Let’s do some rough math. Currently, 900 bitcoins are issued daily to miners as block rewards. If we assume Chinese miners started packing their bags about three weeks ago, 18,900 bitcoin have been issued since, worth $680 million at current prices. China had half of global mining power before the crackdown. Let’s further assume, conservatively, that about half of Chinese miners were offline, on average, during those three weeks; some would have shut down late, some may have already set up again, and some smaller miners will remain in operation.
At current prices, that means China’s mining ban cost operators $170 million in revenue over three weeks.
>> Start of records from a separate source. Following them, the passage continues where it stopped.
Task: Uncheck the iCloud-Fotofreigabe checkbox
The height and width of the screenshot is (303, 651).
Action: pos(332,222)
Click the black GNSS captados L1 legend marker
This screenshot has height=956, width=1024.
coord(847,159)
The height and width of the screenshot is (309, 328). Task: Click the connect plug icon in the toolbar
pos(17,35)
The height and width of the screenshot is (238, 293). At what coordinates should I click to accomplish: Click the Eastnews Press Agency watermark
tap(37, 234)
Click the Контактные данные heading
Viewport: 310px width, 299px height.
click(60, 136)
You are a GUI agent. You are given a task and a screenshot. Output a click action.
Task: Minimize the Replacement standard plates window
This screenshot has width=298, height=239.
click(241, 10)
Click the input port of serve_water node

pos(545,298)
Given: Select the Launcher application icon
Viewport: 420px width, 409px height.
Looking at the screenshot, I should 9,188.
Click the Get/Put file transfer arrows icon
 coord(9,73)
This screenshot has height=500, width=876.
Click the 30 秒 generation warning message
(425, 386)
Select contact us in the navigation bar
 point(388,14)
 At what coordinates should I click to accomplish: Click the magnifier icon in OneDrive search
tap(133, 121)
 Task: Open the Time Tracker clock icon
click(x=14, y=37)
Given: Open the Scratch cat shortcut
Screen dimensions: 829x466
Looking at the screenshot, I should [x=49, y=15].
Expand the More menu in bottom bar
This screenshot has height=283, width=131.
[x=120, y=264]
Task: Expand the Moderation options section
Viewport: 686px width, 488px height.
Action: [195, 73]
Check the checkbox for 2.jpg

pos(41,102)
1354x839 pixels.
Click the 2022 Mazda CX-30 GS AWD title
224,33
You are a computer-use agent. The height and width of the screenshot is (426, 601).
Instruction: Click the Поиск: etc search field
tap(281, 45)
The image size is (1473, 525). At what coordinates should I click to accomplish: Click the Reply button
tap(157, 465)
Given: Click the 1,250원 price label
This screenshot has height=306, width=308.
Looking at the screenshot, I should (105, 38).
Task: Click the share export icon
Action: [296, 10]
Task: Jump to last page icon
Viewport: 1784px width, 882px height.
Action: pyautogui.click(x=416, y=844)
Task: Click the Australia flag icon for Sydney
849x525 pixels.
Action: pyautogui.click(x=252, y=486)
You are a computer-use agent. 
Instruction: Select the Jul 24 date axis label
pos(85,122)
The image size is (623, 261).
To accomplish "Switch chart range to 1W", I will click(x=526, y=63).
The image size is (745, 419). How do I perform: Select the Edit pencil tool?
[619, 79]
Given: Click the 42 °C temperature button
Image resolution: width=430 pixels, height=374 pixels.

Meanwhile, many certainly still have expenses, from the salaries of the workers unplugging machines, to rent for warehouses to store unplugged machines. And the situation won’t get markedly better anytime soon for most of them.
After getting a $170 million wedgie from an authoritarian government with little tolerance for pushback or even dialogue, many miners certainly won’t return to China, even if there’s a policy reversal.
Chinese mining pools, which can coordinate hashpower located elsewhere and have been dominant for years, could also see long-term harm as the crackdown highlights their riskiness. “Many [mining pool’s] servers are on, for example Alibaba,” says Zhang. “That could be cut off very quickly … any given day, if the government wants to shut it down, they can, and they will.”
As a knock-on effect of this crypto-washout, China could lose a huge amount of present and future blockchain talent – or worse, see that talent marshaled toward the invasive surveillance technology that is the digital yuan.
The mining ban makes a nice bookend to the downfall of Jack Ma – twinned case studies of the inherent difficulty of China’s attempt to create a dynamic market economy without political democracy. Capitalism is a system that fosters and rewards risks, innovation and daring. But in the span of less than nine months, two of China’s biggest forces for innovation have been publicly rebuked by the country’s leaders.
For the Chinese people, that’s a tragedy. For everyone else, it’s money in the bank.